В половине девятого утра пятницы Рой Грейс сидел за столом с уже вторым ультракрепким кофе, просматривая ночные сериалы – журнал происшествий, – самым значительным из которых был пожар в ресторане «Куба Либре». Ресторана было жаль – они с Клио провели там несколько отличных вечеров.
Но мысли снова и снова возвращались к записке самоубийцы, которую Грейс сфотографировал на свой айфон.
Мне так жаль. Мое завещание находится у солиситора Мод Опфер из «Опфер Декстер ассошиэйтс». Жизнь после смерти Ингрид потеряла смысл. Хочу снова с ней соединиться. Пожалуйста, передайте Дейну и Бену, что я люблю их и всегда буду любить, а еще скажите, что папа ушел, чтобы заботиться о маме. Люблю вас обоих. Когда-нибудь, повзрослев, вы, может быть, сможете простить меня. XX.
Было в этом что-то очень клиническое. Некая тщательная продуманность. Совместима ли эта продуманность с состоянием человека, облившего себя бензином? И кто станет выбирать столь ужасную смерть, если только он не выступает с неким заявлением, политическим или религиозным? Семейный доктор, такой как Карл Мерфи, должен быть в состоянии полного помешательства, чтобы сотворить с собой такое. А если он был в этом состоянии, то как мог написать лаконичный, связный текст?
Рой Грейс снял трубку, позвонил детективу-сержанту Норману Поттингу, одному из самых опытных членов следственной группы отдела тяжких преступлений, и дал ему задание: получить образец почерка доктора у его секретаря; найти графолога и попросить его проанализировать и образец, и записку с целью убедиться, что они написаны одним и тем же человеком.
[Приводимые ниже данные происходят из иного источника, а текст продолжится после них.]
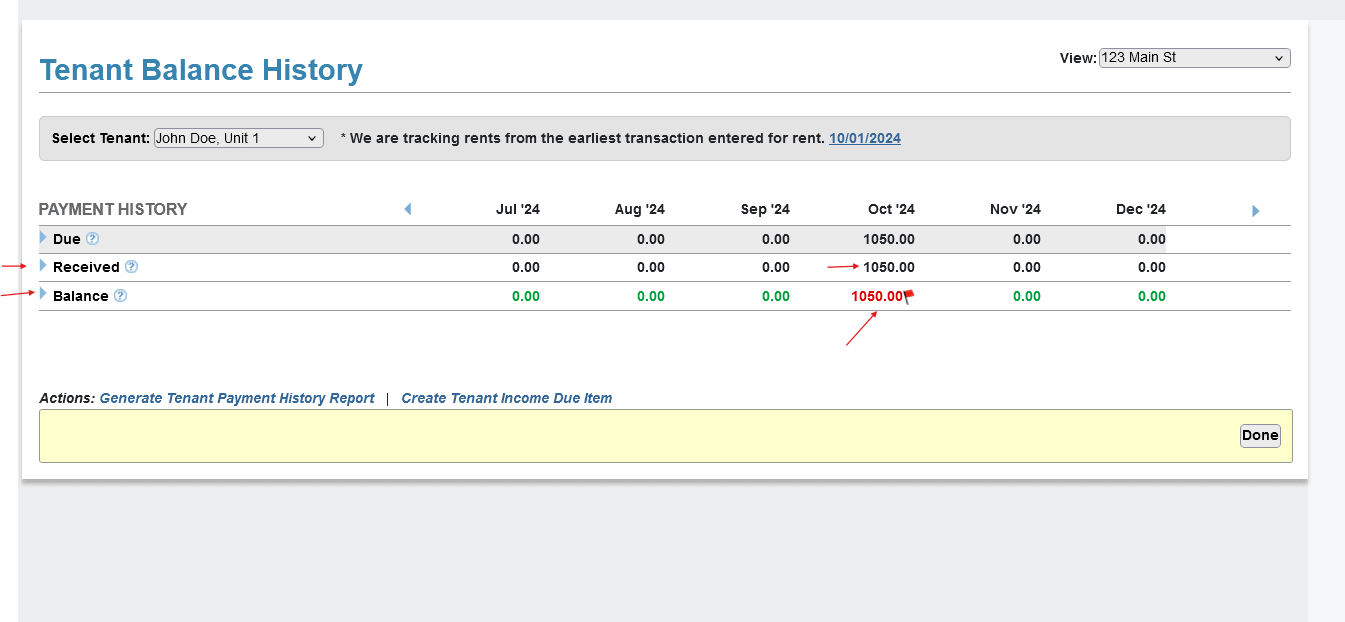Open the View property dropdown
Viewport: 1345px width, 622px height.
click(x=1194, y=58)
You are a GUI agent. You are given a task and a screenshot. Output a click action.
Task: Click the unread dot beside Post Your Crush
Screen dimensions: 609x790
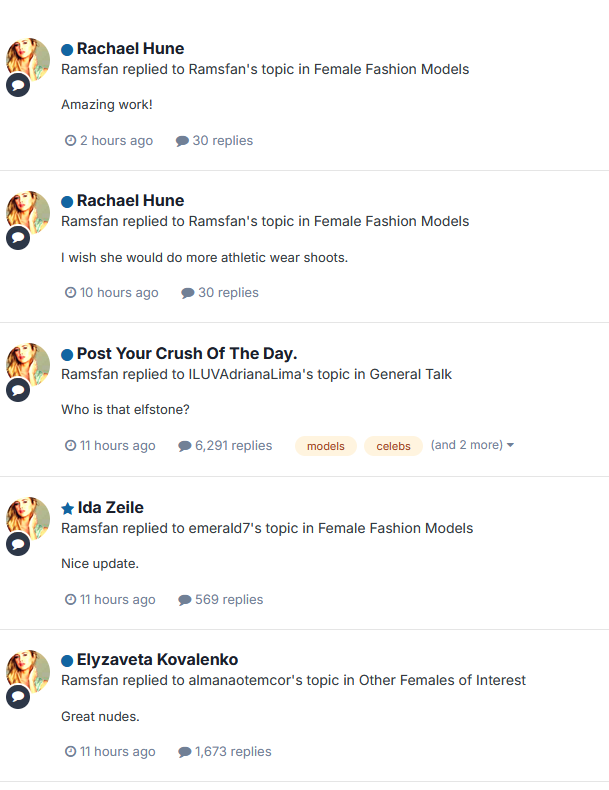coord(67,354)
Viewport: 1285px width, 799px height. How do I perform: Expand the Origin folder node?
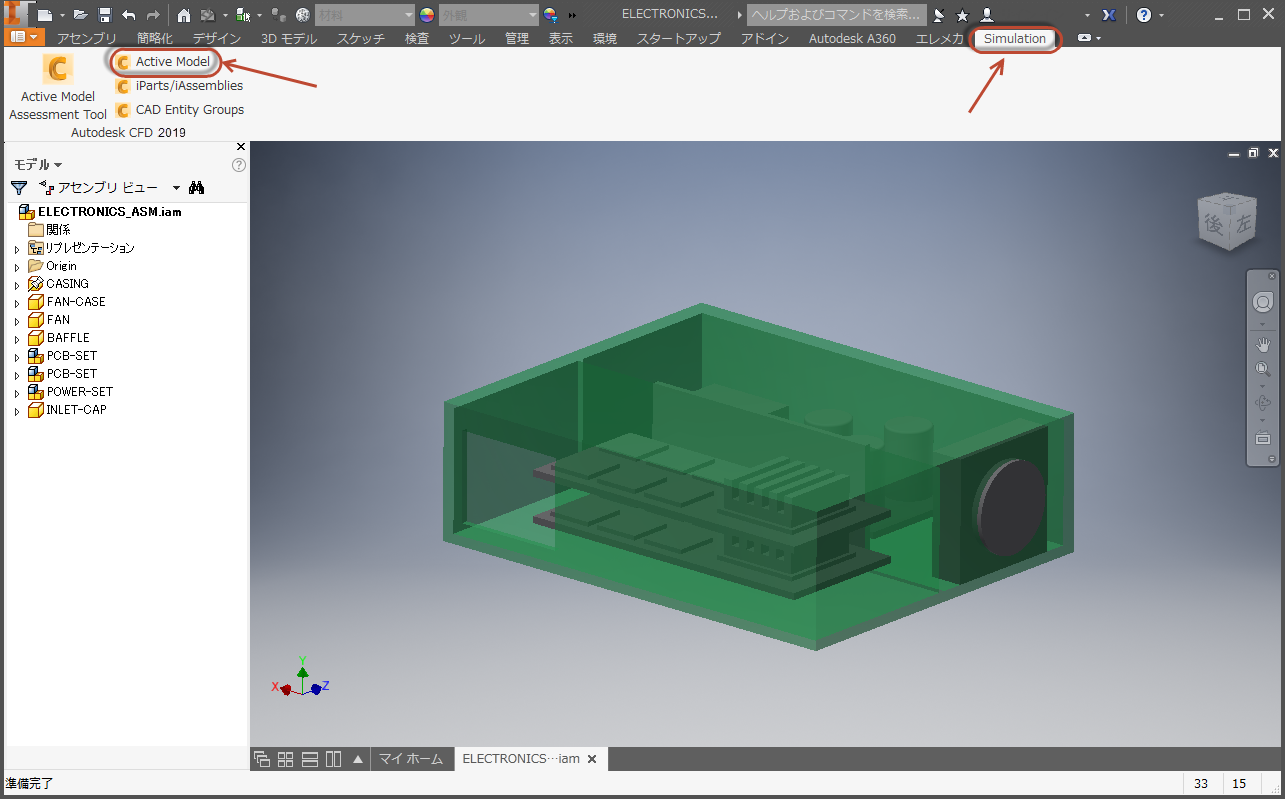pos(17,267)
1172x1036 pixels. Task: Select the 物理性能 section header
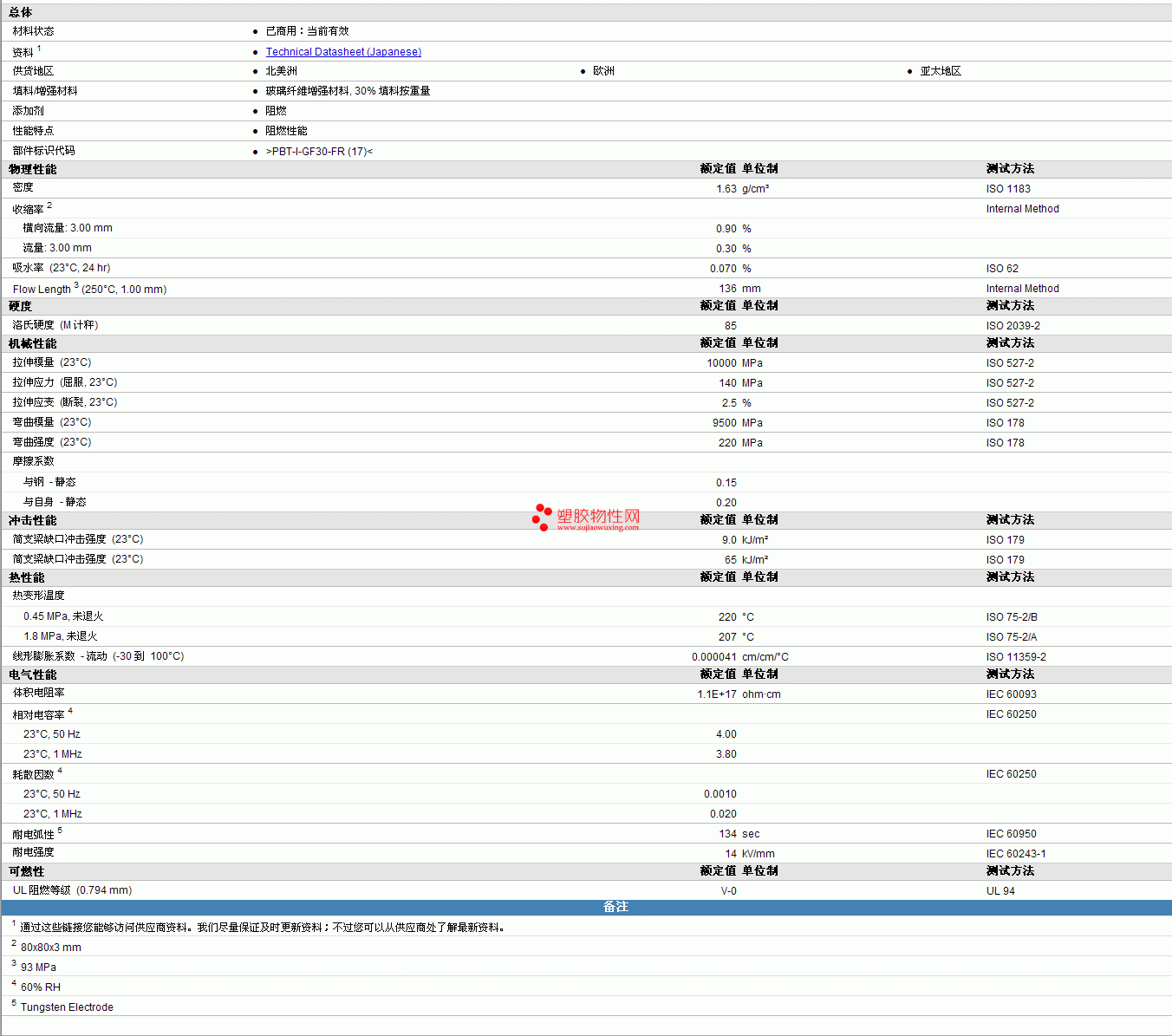coord(33,169)
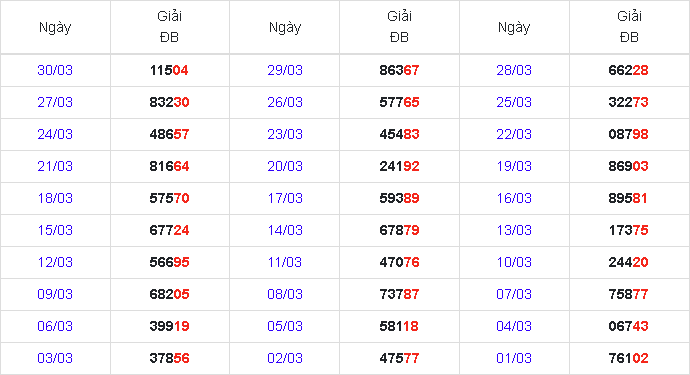Click the 26/03 date link

click(285, 103)
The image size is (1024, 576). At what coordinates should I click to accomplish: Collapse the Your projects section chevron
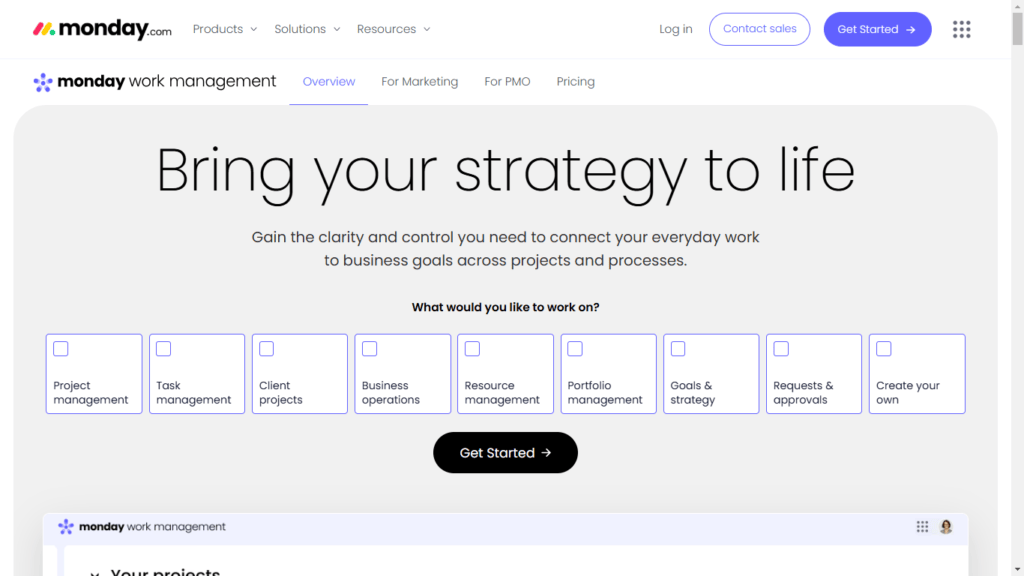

Грейс посмотрел на часы. До прихода финансового следователя Эмили Гейлор – с ней он работал по некоторым неясным пунктам операции «Камбала» – оставалось несколько минут. Клио, когда он уходил рано утром, еще спала. Странное дело. Он всегда любил свою работу и ставил ее превыше всего, но теперь, став отцом, переживал из-за того, что работа отрывала его от сына. Надо позвонить Клио и узнать, как там Ной.
Она сняла трубку после третьего звонка.
– Привет, дорогой. – Судя по тону, ее что-то отвлекало.
– Ты в порядке?
– Кормлю Ноя. Как закончилась игра?
– Не спрашивай. Но еда ребятам понравилась – все просили сказать тебе спасибо.
– Они такие милые.
– Так и есть.
Клио вдруг вскрикнула:
– У-у-у!
– Что случилось?
– Ной так присосался, что даже больно!
– Кто же знал, как трудно быть родителем. Хотел бы я помочь…
– Попробуй отрастить себе груди!
– Ладно, буду принимать гормональные таблетки.
Она снова вскрикнула, еще громче:
– Черт! – И тут же добавила: – Знаешь, что самое странное?
– Вот ты мне и скажи.
– Может, прозвучит чудно, но когда я смотрела на Ноя ночью, то вдруг подумала, что когда-нибудь ты, может быть, будешь возить меня как согбенную старушку в инвалидном кресле.
– Надеюсь, это не случится в ближайшие годы.
– Ты прав, дорогой, нас никто не предупредил, как трудно быть родителем.
– Верно, но однажды Ной поймет, что ему крупно повезло в жизни. У него лучшая в мире мать. Ты только напомни ему об этом, когда он в следующий раз тебя укусит.
– У-у-у! – снова вскрикнула Клио. – Как же больно!
В дверь постучали.
– Мне пора. – Грейс послал по телефону поцелуй и, улыбаясь, положил трубку. Его вдруг окатила теплая волна любви к Клио и сыну. Но взгляд уже упал на предсмертную записку. Здесь было над чем подумать. – Войдите!